▶ _Задание_:
Оформите строки приведенного ниже материала в виде нумерованного списка, опустив пустые строки.

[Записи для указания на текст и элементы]
--- --- ---

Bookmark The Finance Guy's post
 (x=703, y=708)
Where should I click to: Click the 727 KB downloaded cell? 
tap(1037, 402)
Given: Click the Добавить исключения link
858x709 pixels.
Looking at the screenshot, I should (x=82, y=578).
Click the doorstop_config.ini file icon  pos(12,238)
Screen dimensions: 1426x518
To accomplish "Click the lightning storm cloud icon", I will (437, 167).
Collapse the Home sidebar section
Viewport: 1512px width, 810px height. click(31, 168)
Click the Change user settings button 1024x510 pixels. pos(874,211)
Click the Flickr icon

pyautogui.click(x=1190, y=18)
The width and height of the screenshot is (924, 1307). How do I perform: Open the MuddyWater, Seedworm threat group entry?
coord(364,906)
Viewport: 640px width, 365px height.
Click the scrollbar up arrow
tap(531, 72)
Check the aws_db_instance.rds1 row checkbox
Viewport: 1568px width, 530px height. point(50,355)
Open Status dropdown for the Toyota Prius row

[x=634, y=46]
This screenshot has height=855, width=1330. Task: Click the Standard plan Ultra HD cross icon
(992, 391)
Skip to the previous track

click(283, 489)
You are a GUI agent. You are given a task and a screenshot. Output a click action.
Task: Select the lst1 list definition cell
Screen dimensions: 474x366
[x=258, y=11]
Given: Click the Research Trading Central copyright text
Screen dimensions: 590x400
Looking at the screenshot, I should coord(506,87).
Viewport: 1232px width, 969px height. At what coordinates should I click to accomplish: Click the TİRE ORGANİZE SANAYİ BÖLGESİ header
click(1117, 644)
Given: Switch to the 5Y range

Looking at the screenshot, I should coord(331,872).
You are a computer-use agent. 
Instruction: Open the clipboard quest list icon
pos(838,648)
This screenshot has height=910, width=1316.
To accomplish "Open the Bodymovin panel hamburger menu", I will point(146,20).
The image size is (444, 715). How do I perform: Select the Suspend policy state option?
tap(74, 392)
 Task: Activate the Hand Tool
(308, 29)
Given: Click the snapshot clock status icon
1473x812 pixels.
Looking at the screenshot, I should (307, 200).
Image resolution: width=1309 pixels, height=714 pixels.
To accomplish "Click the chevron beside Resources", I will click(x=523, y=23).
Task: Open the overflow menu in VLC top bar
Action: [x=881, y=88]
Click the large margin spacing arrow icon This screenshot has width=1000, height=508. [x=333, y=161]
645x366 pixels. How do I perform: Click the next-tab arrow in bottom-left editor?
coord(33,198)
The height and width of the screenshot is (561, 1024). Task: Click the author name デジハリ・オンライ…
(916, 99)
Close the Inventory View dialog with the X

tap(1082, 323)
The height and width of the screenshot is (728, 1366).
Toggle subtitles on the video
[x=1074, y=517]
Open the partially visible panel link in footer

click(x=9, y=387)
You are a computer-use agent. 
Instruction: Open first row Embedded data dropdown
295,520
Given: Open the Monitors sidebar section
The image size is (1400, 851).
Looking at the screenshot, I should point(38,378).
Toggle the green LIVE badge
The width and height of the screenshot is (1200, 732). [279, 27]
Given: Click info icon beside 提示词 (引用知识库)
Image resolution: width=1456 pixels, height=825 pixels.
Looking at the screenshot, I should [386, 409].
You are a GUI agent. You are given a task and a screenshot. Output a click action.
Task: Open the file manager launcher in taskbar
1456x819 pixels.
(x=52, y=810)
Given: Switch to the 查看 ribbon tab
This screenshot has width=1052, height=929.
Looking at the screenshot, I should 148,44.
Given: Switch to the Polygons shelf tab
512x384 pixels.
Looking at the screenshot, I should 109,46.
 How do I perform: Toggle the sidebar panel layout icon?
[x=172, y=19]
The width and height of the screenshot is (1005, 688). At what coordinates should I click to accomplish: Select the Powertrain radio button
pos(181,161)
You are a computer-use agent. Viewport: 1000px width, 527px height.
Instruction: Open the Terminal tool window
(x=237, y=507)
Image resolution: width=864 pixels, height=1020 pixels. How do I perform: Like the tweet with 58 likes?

--- --- ---

▶ _Решение ниже_:
1. Bookmark The Finance Guy's post
2.  (x=703, y=708)
3. Where should I click to: Click the 727 KB downloaded cell? 
4. tap(1037, 402)
5. Given: Click the Добавить исключения link
6. 858x709 pixels.
7. Looking at the screenshot, I should (x=82, y=578).
8. Click the doorstop_config.ini file icon  pos(12,238)
9. Screen dimensions: 1426x518
10. To accomplish "Click the lightning storm cloud icon", I will (437, 167).
11. Collapse the Home sidebar section
12. Viewport: 1512px width, 810px height. click(31, 168)
13. Click the Change user settings button 1024x510 pixels. pos(874,211)
14. Click the Flickr icon
15. pyautogui.click(x=1190, y=18)
16. The width and height of the screenshot is (924, 1307). How do I perform: Open the MuddyWater, Seedworm threat group entry?
17. coord(364,906)
18. Viewport: 640px width, 365px height.
19. Click the scrollbar up arrow
20. tap(531, 72)
21. Check the aws_db_instance.rds1 row checkbox
22. Viewport: 1568px width, 530px height. point(50,355)
23. Open Status dropdown for the Toyota Prius row
24. [x=634, y=46]
25. This screenshot has height=855, width=1330. Task: Click the Standard plan Ultra HD cross icon
26. (992, 391)
27. Skip to the previous track
28. click(283, 489)
29. You are a GUI agent. You are given a task and a screenshot. Output a click action.
30. Task: Select the lst1 list definition cell
31. Screen dimensions: 474x366
32. [x=258, y=11]
33. Given: Click the Research Trading Central copyright text
34. Screen dimensions: 590x400
35. Looking at the screenshot, I should coord(506,87).
36. Viewport: 1232px width, 969px height. At what coordinates should I click to accomplish: Click the TİRE ORGANİZE SANAYİ BÖLGESİ header
37. click(1117, 644)
38. Given: Switch to the 5Y range
39. Looking at the screenshot, I should coord(331,872).
40. You are a computer-use agent. 
41. Instruction: Open the clipboard quest list icon
42. pos(838,648)
43. This screenshot has height=910, width=1316.
44. To accomplish "Open the Bodymovin panel hamburger menu", I will point(146,20).
45. The image size is (444, 715). How do I perform: Select the Suspend policy state option?
46. tap(74, 392)
47.  Task: Activate the Hand Tool
48. (308, 29)
49. Given: Click the snapshot clock status icon
50. 1473x812 pixels.
51. Looking at the screenshot, I should (307, 200).
52. Image resolution: width=1309 pixels, height=714 pixels.
53. To accomplish "Click the chevron beside Resources", I will click(x=523, y=23).
54. Task: Open the overflow menu in VLC top bar
55. Action: [x=881, y=88]
56. Click the large margin spacing arrow icon This screenshot has width=1000, height=508. [x=333, y=161]
57. 645x366 pixels. How do I perform: Click the next-tab arrow in bottom-left editor?
58. coord(33,198)
59. The height and width of the screenshot is (561, 1024). Task: Click the author name デジハリ・オンライ…
60. (916, 99)
61. Close the Inventory View dialog with the X
62. tap(1082, 323)
63. The height and width of the screenshot is (728, 1366).
64. Toggle subtitles on the video
65. [x=1074, y=517]
66. Open the partially visible panel link in footer
67. click(x=9, y=387)
68. You are a computer-use agent. 
69. Instruction: Open first row Embedded data dropdown
70. 295,520
71. Given: Open the Monitors sidebar section
72. The image size is (1400, 851).
73. Looking at the screenshot, I should point(38,378).
74. Toggle the green LIVE badge
75. The width and height of the screenshot is (1200, 732). [279, 27]
76. Given: Click info icon beside 提示词 (引用知识库)
77. Image resolution: width=1456 pixels, height=825 pixels.
78. Looking at the screenshot, I should [386, 409].
79. You are a GUI agent. You are given a task and a screenshot. Output a click action.
80. Task: Open the file manager launcher in taskbar
81. 1456x819 pixels.
82. (x=52, y=810)
83. Given: Switch to the 查看 ribbon tab
84. This screenshot has width=1052, height=929.
85. Looking at the screenshot, I should 148,44.
86. Given: Switch to the Polygons shelf tab
87. 512x384 pixels.
88. Looking at the screenshot, I should 109,46.
89.  How do I perform: Toggle the sidebar panel layout icon?
90. [x=172, y=19]
91. The width and height of the screenshot is (1005, 688). At what coordinates should I click to accomplish: Select the Powertrain radio button
92. pos(181,161)
93. You are a computer-use agent. Viewport: 1000px width, 527px height.
94. Instruction: Open the Terminal tool window
95. (x=237, y=507)
96. Image resolution: width=864 pixels, height=1020 pixels. How do I perform: Like the tweet with 58 likes?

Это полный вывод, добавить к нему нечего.